» Given task:
Which lines of the listing contain the word "resolution"? Copy each of them out.

» Entries:
• • • •
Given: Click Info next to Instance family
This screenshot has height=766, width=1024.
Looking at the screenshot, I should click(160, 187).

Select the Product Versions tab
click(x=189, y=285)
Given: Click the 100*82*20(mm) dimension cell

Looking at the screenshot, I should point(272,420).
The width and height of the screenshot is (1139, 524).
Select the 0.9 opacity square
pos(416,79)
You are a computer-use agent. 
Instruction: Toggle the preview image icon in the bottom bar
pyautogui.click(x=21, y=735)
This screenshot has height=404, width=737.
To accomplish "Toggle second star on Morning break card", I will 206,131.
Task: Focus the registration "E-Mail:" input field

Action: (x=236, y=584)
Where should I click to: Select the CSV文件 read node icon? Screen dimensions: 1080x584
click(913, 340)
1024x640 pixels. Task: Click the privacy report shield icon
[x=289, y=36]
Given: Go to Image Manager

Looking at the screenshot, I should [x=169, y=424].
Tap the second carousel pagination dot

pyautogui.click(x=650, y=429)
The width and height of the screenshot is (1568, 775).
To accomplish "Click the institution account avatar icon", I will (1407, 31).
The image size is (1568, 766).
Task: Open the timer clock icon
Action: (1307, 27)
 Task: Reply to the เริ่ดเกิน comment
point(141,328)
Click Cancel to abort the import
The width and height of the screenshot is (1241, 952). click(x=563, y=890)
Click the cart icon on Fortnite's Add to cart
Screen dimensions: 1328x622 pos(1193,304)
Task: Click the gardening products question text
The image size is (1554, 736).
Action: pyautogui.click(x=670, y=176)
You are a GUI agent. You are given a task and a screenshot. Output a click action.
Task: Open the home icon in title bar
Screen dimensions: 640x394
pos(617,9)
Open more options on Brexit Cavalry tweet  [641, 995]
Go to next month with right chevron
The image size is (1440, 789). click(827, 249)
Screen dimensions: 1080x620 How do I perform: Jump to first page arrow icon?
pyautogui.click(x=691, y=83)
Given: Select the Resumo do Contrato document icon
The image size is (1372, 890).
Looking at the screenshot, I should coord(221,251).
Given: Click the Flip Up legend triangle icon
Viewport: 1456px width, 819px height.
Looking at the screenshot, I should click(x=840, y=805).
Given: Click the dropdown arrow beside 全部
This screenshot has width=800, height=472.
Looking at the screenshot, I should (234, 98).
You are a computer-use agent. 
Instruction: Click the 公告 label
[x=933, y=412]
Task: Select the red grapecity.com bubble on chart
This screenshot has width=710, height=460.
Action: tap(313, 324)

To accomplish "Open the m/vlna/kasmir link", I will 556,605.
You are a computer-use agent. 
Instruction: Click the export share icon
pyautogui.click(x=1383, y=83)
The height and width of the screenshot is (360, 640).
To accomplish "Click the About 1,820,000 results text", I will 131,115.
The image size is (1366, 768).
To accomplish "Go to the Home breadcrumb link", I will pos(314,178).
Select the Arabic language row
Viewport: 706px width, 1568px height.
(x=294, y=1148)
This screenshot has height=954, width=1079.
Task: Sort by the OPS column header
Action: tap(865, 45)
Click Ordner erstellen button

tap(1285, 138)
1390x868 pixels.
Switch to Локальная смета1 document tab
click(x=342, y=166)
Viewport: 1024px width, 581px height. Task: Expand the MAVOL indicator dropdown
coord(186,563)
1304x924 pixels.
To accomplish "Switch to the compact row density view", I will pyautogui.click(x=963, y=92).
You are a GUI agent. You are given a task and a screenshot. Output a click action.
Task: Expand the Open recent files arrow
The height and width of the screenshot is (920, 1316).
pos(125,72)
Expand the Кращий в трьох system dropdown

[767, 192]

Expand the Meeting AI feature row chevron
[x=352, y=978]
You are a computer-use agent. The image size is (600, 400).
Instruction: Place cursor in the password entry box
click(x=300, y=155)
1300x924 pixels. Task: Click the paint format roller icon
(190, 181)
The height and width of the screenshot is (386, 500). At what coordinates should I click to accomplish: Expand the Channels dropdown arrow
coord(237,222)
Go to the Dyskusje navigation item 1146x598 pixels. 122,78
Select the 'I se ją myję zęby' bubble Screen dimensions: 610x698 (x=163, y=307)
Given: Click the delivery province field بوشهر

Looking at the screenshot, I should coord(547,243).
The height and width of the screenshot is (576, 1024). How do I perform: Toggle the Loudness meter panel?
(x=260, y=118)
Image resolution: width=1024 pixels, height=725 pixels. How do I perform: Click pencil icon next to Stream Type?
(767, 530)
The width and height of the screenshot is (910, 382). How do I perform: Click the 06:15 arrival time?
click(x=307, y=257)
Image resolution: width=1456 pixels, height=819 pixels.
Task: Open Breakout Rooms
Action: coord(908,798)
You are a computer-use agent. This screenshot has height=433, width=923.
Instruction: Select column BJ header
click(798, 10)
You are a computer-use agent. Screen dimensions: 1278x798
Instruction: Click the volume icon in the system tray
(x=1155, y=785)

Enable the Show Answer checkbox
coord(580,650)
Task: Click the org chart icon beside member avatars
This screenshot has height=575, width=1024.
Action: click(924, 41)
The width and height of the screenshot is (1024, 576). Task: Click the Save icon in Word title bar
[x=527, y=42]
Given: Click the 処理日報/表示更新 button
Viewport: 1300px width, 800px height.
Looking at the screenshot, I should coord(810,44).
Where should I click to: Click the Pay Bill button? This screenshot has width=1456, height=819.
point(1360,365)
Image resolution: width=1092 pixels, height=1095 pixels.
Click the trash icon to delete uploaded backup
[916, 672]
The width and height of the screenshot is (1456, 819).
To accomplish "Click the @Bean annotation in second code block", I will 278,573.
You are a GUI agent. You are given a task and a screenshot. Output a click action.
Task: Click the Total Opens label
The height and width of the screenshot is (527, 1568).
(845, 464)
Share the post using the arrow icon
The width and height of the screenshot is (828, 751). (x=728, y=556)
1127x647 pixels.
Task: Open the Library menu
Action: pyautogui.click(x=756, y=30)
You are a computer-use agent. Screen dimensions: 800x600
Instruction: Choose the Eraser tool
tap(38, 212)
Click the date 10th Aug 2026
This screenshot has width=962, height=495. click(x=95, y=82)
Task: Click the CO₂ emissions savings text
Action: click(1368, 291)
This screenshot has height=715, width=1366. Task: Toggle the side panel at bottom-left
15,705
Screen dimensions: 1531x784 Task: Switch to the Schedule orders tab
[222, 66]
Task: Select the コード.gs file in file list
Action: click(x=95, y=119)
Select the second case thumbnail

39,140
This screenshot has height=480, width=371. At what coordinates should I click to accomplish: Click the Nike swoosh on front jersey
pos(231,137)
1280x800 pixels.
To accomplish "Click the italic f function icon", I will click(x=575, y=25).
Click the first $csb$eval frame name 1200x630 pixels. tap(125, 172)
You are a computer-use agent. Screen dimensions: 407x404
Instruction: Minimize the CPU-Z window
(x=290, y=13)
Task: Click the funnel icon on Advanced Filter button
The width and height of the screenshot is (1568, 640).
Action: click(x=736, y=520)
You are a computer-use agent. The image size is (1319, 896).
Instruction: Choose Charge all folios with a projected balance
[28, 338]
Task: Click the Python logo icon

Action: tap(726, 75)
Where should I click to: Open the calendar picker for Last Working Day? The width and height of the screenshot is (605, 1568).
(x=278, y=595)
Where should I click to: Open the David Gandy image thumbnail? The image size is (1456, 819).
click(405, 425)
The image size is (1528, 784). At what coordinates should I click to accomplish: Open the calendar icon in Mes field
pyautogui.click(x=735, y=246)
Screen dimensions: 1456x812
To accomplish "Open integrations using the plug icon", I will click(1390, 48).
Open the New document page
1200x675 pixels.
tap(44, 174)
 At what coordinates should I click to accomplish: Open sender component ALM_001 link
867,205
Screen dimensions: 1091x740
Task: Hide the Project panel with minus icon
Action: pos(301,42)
• • • •
» Response to the exercise:
Image resolution: width=1024 pixels, height=725 pixels. How do I perform: Click pencil icon next to Stream Type?
Image resolution: width=1456 pixels, height=819 pixels.
Image resolution: width=1092 pixels, height=1095 pixels.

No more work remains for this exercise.